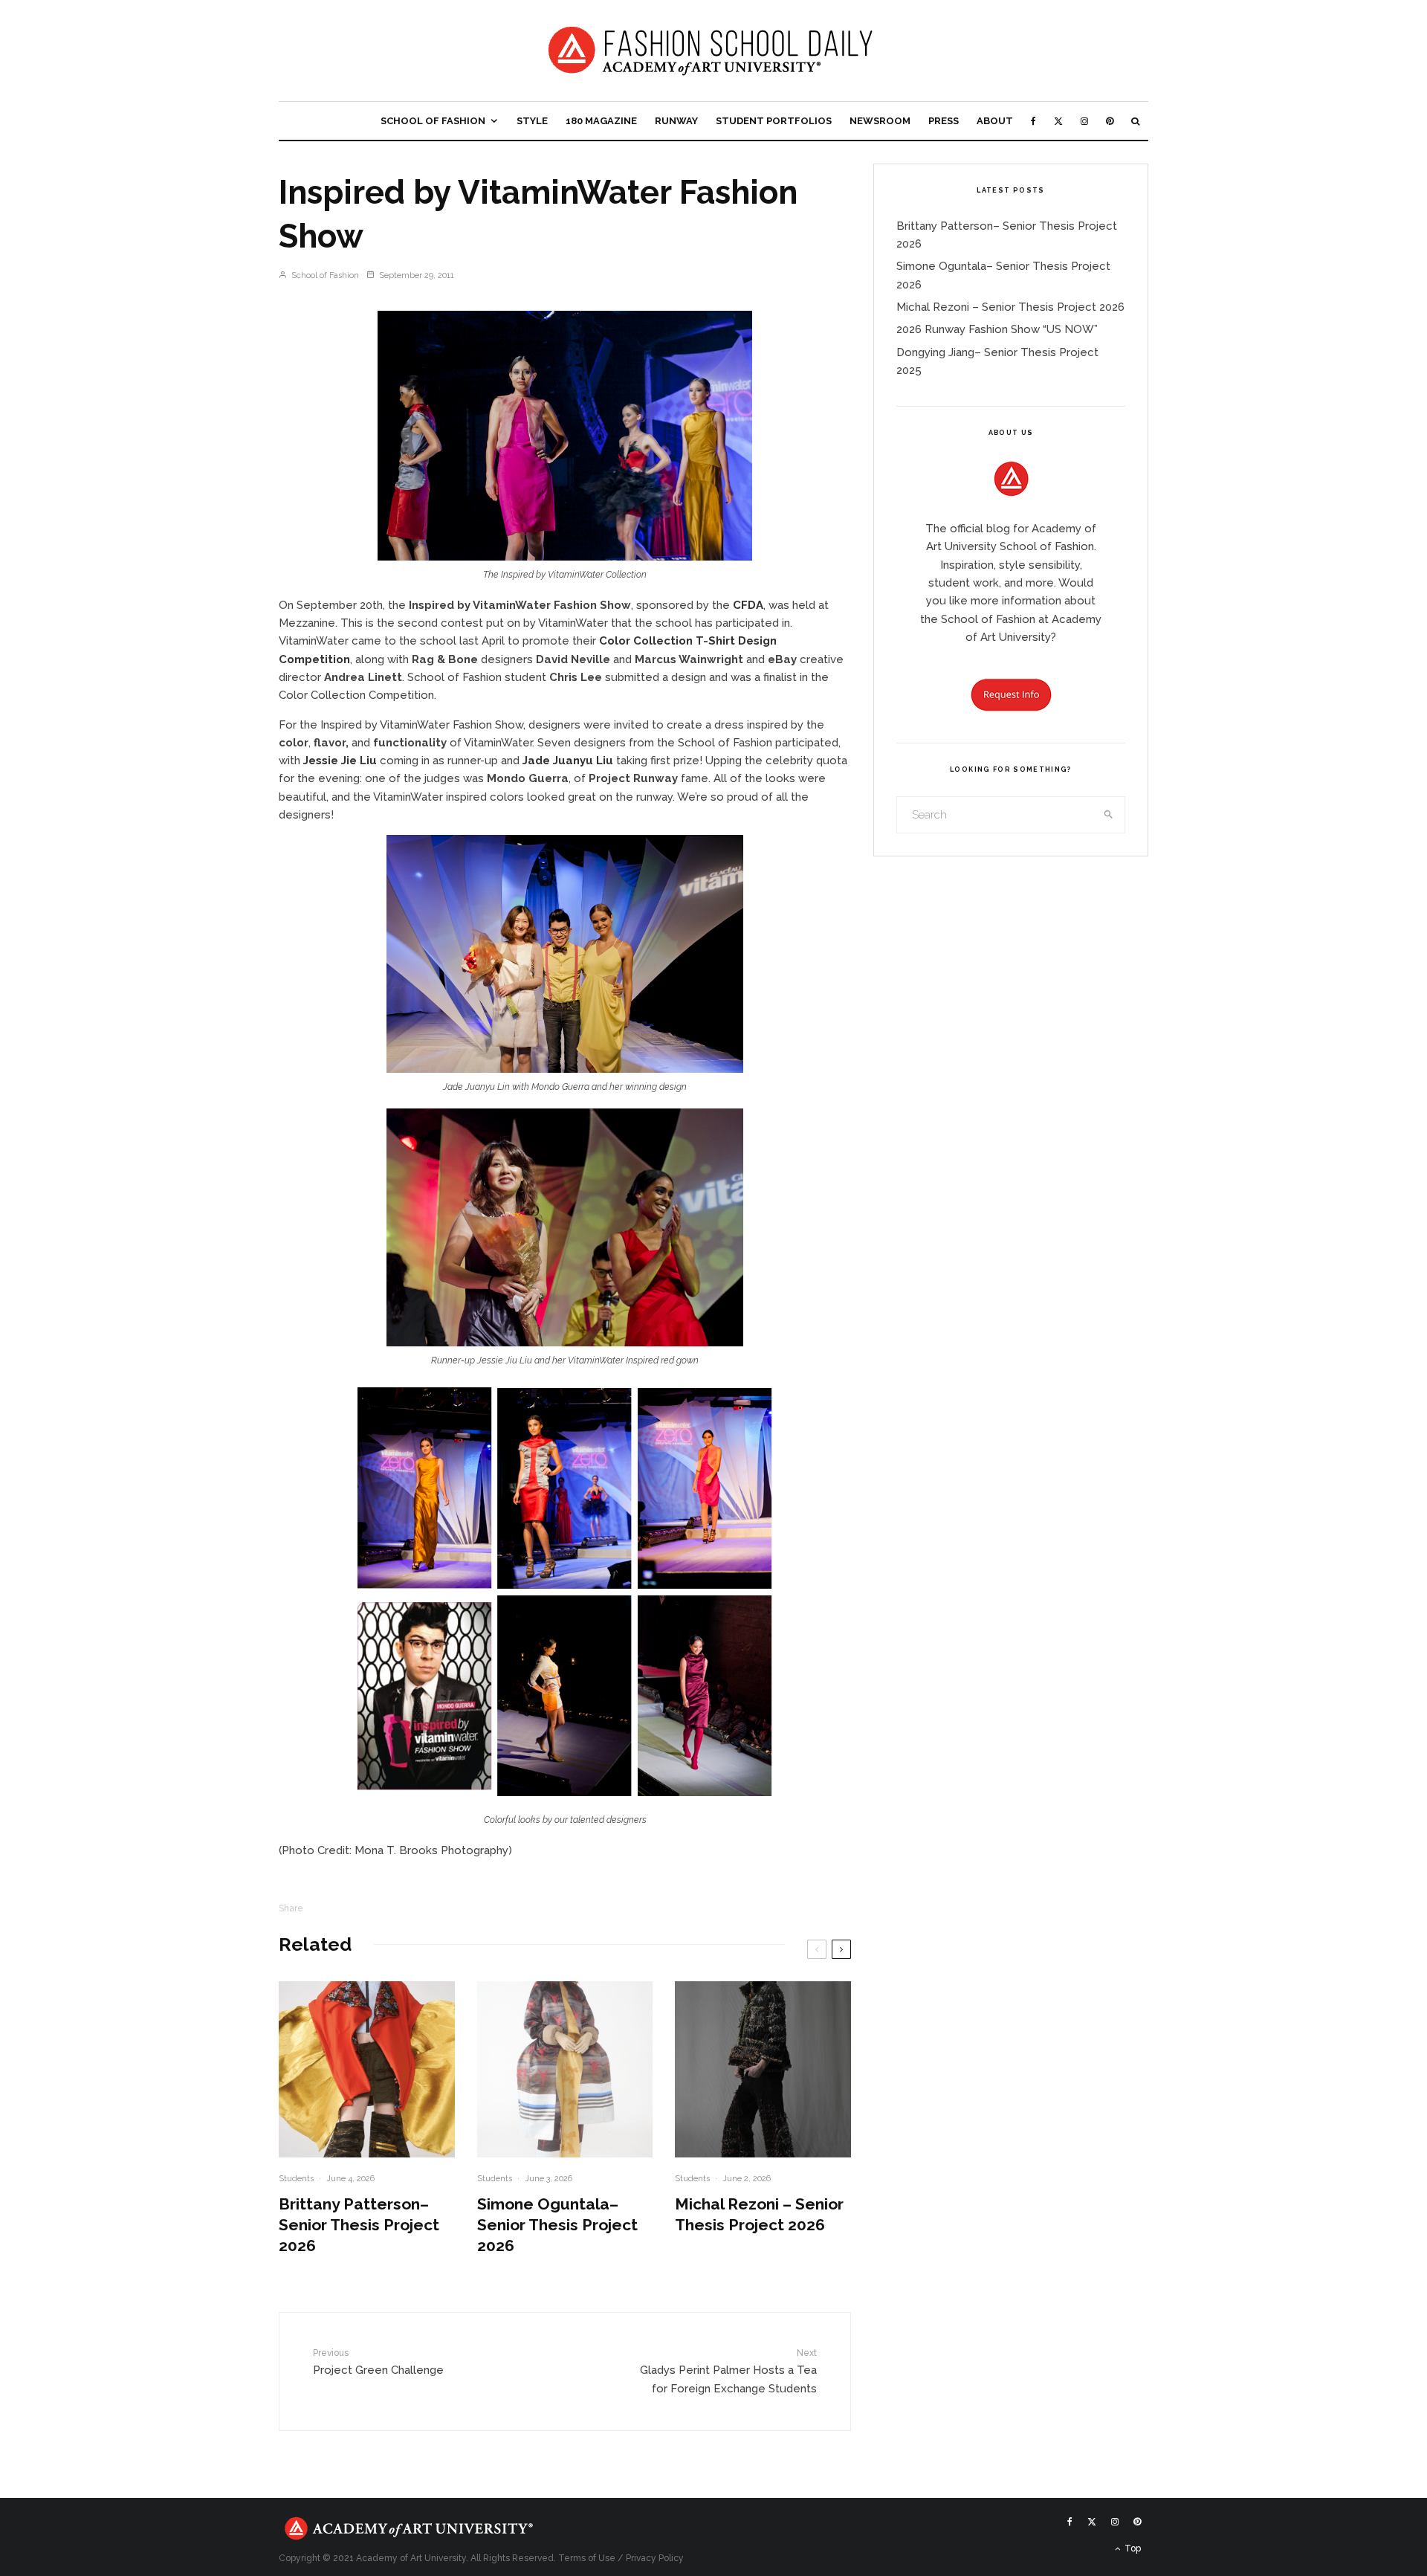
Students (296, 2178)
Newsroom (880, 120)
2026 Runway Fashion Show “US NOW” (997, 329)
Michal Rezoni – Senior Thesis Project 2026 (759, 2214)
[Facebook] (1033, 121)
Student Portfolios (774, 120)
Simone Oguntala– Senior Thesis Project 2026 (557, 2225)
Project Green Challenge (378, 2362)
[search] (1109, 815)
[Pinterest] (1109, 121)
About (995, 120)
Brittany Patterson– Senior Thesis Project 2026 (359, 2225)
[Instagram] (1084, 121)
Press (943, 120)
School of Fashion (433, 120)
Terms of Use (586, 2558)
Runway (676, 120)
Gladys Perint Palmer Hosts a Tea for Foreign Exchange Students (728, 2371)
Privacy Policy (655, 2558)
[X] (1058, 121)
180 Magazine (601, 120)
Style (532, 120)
...
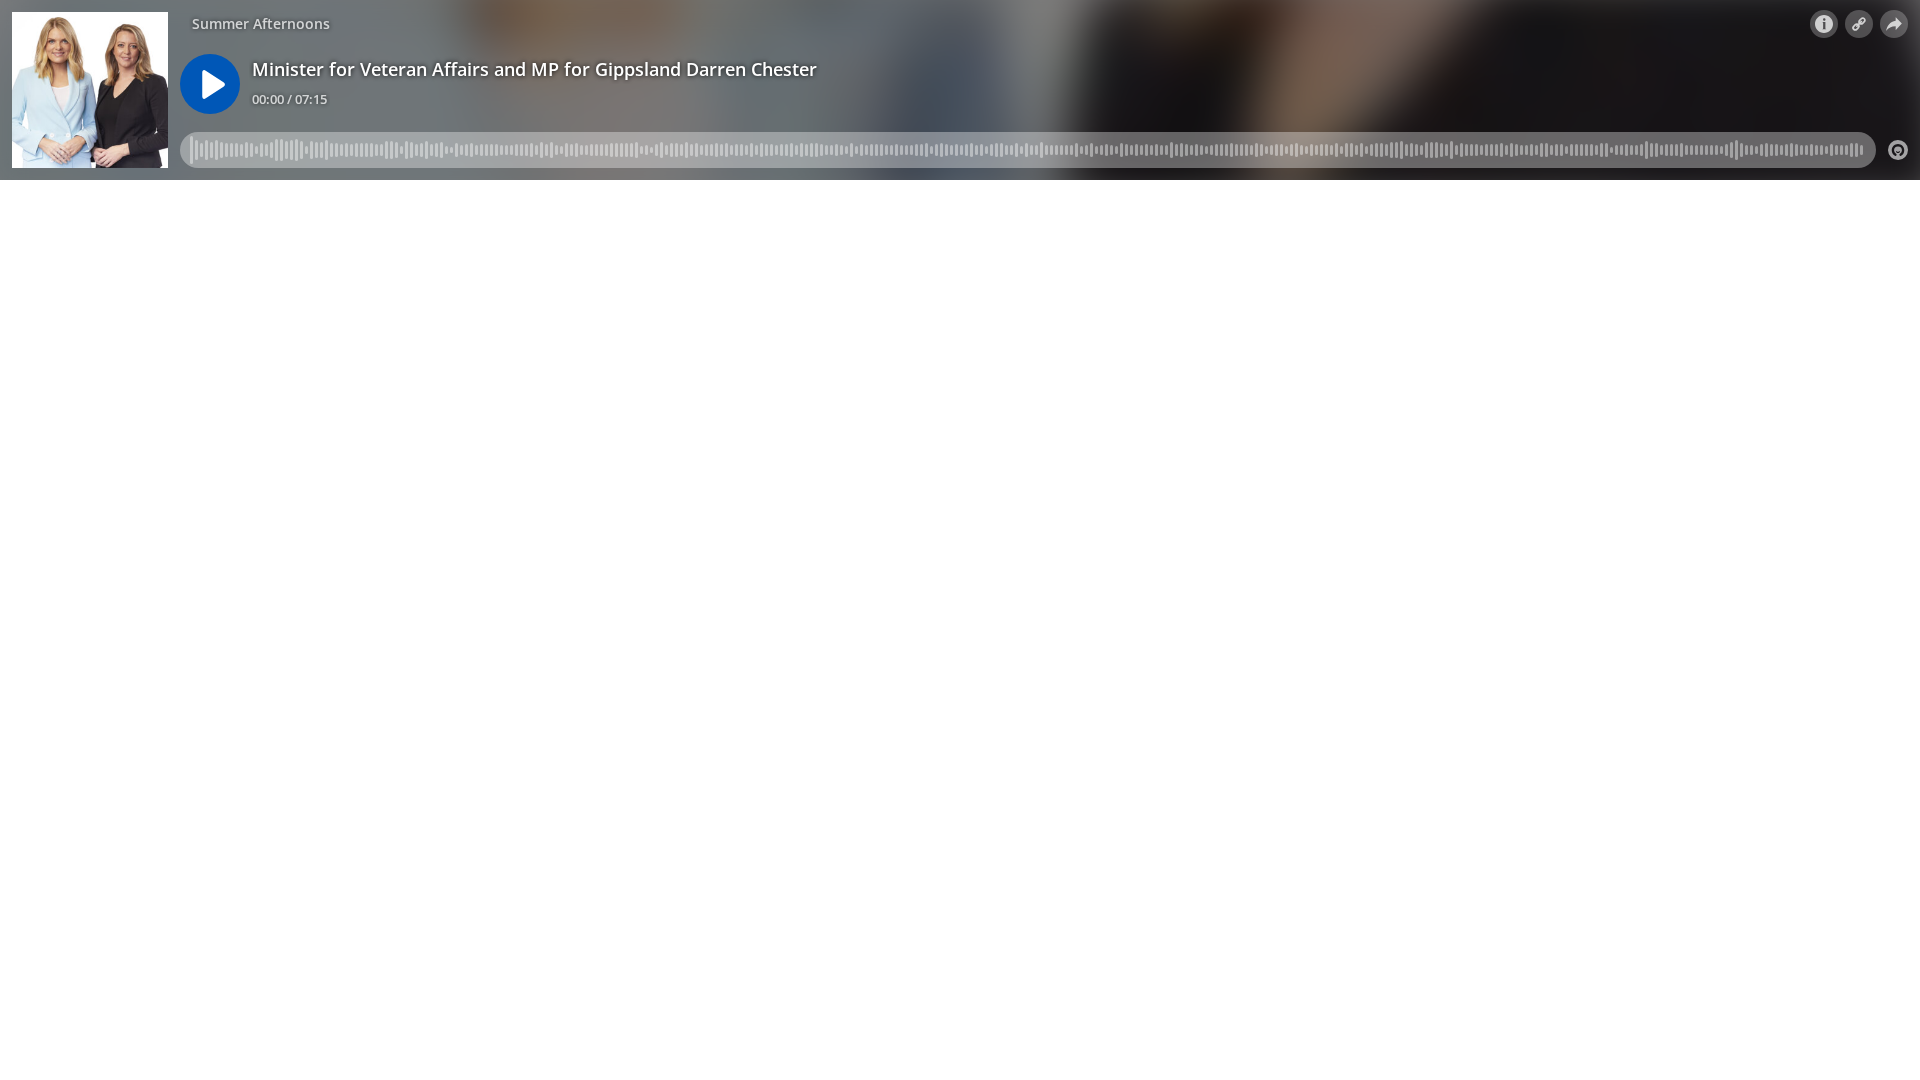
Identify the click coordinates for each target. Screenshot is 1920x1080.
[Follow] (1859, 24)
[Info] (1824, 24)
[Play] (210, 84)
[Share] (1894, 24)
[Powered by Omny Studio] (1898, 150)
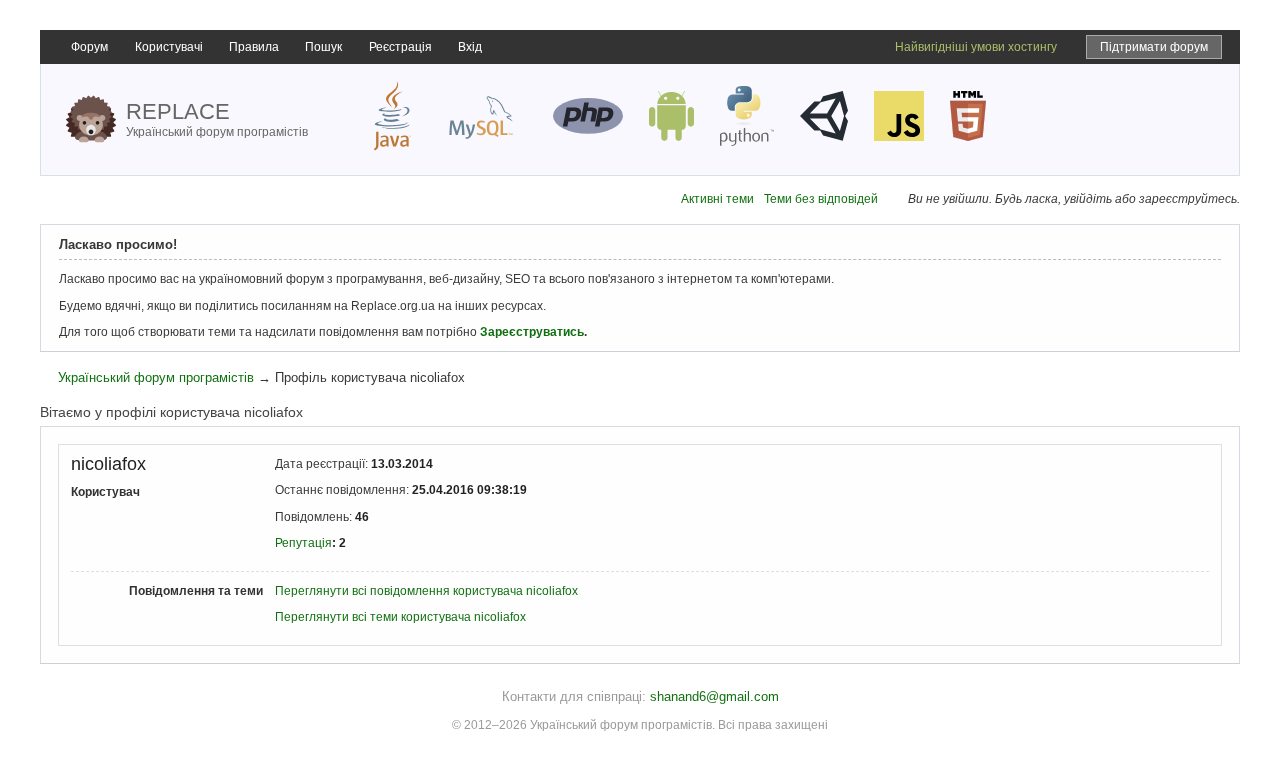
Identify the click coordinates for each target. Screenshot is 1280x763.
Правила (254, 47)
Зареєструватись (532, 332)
---
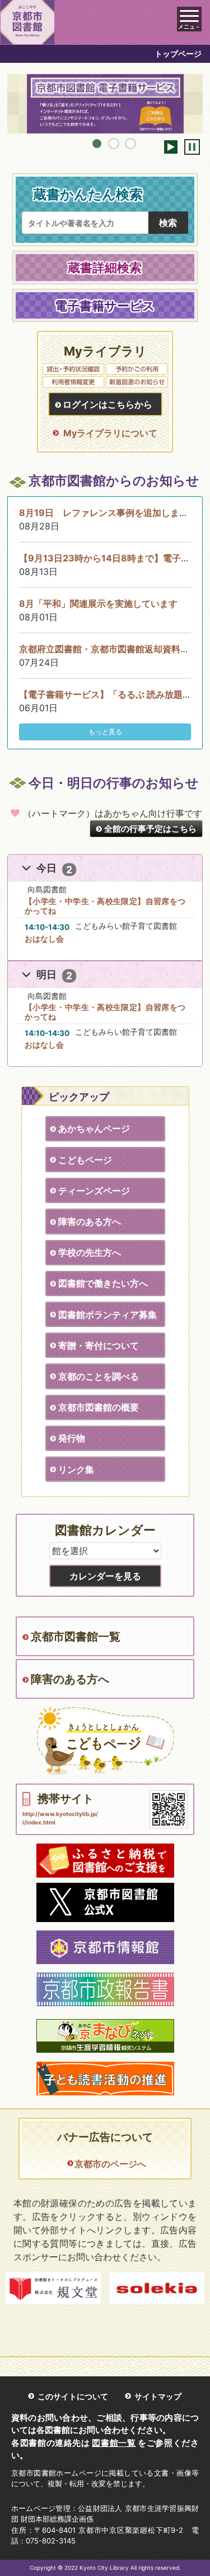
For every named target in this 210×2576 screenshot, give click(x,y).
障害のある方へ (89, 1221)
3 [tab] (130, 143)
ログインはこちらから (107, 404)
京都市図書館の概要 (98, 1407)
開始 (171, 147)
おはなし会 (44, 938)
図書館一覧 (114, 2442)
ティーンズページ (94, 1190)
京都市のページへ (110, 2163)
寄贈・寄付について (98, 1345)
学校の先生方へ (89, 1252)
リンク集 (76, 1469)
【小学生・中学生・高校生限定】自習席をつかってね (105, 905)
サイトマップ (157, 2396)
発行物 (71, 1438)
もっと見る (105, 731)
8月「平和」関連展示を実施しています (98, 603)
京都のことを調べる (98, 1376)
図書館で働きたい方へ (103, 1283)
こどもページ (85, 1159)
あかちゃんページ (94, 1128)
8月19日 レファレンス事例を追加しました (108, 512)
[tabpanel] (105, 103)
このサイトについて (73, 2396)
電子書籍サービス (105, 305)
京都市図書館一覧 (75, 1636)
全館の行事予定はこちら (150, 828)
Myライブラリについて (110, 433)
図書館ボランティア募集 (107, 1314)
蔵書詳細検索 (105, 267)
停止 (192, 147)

YOUR TASK: Reproduce the lines above verbatim, starting at the line containing "2026 Runway Fashion" and ending at the line containing "180 Magazine (601, 120)", with both of those lines included.

RESPONSE:
2026 Runway Fashion Show “US NOW” (997, 329)
Michal Rezoni – Senior Thesis Project 2026 (759, 2214)
[Facebook] (1033, 121)
Student Portfolios (774, 120)
Simone Oguntala– Senior Thesis Project 2026 (557, 2225)
Project Green Challenge (378, 2362)
[search] (1109, 815)
[Pinterest] (1109, 121)
About (995, 120)
Brittany Patterson– Senior Thesis Project 2026 (359, 2225)
[Instagram] (1084, 121)
Press (943, 120)
School of Fashion (433, 120)
Terms of Use (586, 2558)
Runway (676, 120)
Gladys Perint Palmer Hosts a Tea for Foreign Exchange Students (728, 2371)
Privacy Policy (655, 2558)
[X] (1058, 121)
180 Magazine (601, 120)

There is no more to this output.